If there was an `XML.parse` just like there's `JSON.parse`, I doubt you'd say the same. As it stands, the added complexity in JS-land is to import a library that provides this functionality for you. Fortunately there are many, but I agree a built-in would be nice. It's a bit of a shame that E4X never landed in JS.

It's more than JUST library support. It's also that JSON deserializes into common native data types naturally (dictionary, list, string, number, null).

You can deserialize XML into the same data types, but it's not anywhere near as clean because of how extensible XML is. That's a big part of what's made JSON successful.

Right, but you inevitably end up with boilerplate "massage" code around your data anyway. Case in point: dates, any number that isn't just a number e.g. currencies or big numbers, URLs, file paths, hex, hashes. Basically any type that carries any kind of semantics beyond array, object, string, number, or null will require this boilerplate, only that your data format has no way of describing them except for out-of-band specs, if you want to call them such.

At least XML has schemas, and even if all you're doing is deserializing everything into JsonML like objects you're still better off because you'll have in-band metadata to point you in the right direction.

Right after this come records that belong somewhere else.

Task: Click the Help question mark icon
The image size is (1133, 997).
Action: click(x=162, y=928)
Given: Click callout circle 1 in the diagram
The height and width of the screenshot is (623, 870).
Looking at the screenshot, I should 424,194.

CBOR [1] allows the semantic tagging of data values and makes a distinction between binary blobs (a collection of 8-bit values) and text (which is defined as UTF-8).

[1] RFC-7049. Also checkout http://cbor.io/

IMHO the boilerplate code is much easier to read than understanding the nuances of XML if I have to read a document.

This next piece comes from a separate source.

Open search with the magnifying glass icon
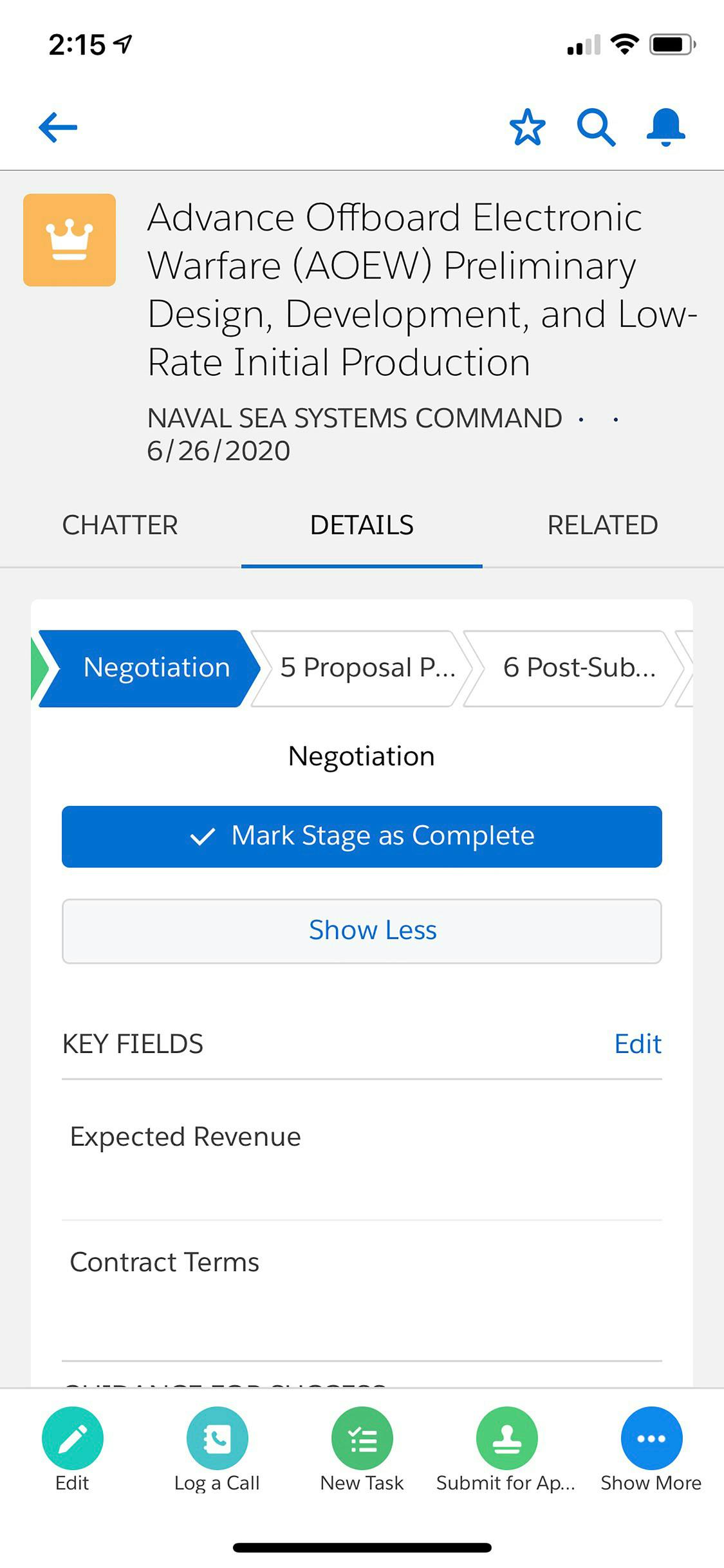This screenshot has width=724, height=1568. point(596,127)
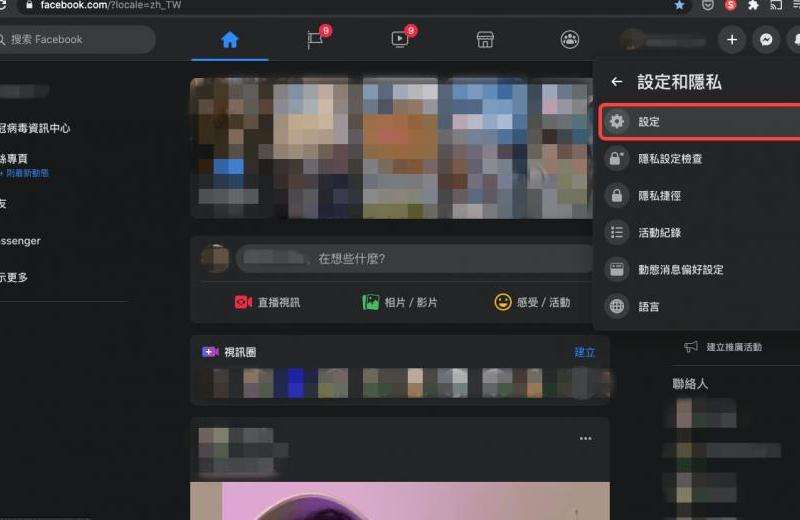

{"type":"currency", "unit":"euro", "amount": 10}

feels easier to understand than

<currency unit="euro">10</currency>

Maybe it's just conditioning, but I find the latter example easier to read and understand. In fact, I'd say that - in general - I find XML better in terms of human readability than JSON. I guess it just goes to show that we all see certain things differently. shrug

I think that's totally reasonable - because it was after all one of the goals of XML. That is, to be human readable.

There is a difference however between readable + parsable vs parsable + easily dealt with.

XML was not the latter. You have to do more work to traverse and handle XML inside your application than you do JSON, and most of the (reasonable) reasons for this are due to features that most cases don't need.

JSON makes the common case easy, XML doesn't.

How about:

<rec type="currency" unit="euro" amount="10" />

I don't think your problem is with the syntax, necessarily. It seems more like you prefer name/value pairs over semantic markup.

The biggest problem with XML is how easy it is to make a very bad schema, and how hard those can be to parse

Also, for what it's worth, your point is exactly why I mentioned E4X. Sure wasn't a panacea, but it had some things going for it.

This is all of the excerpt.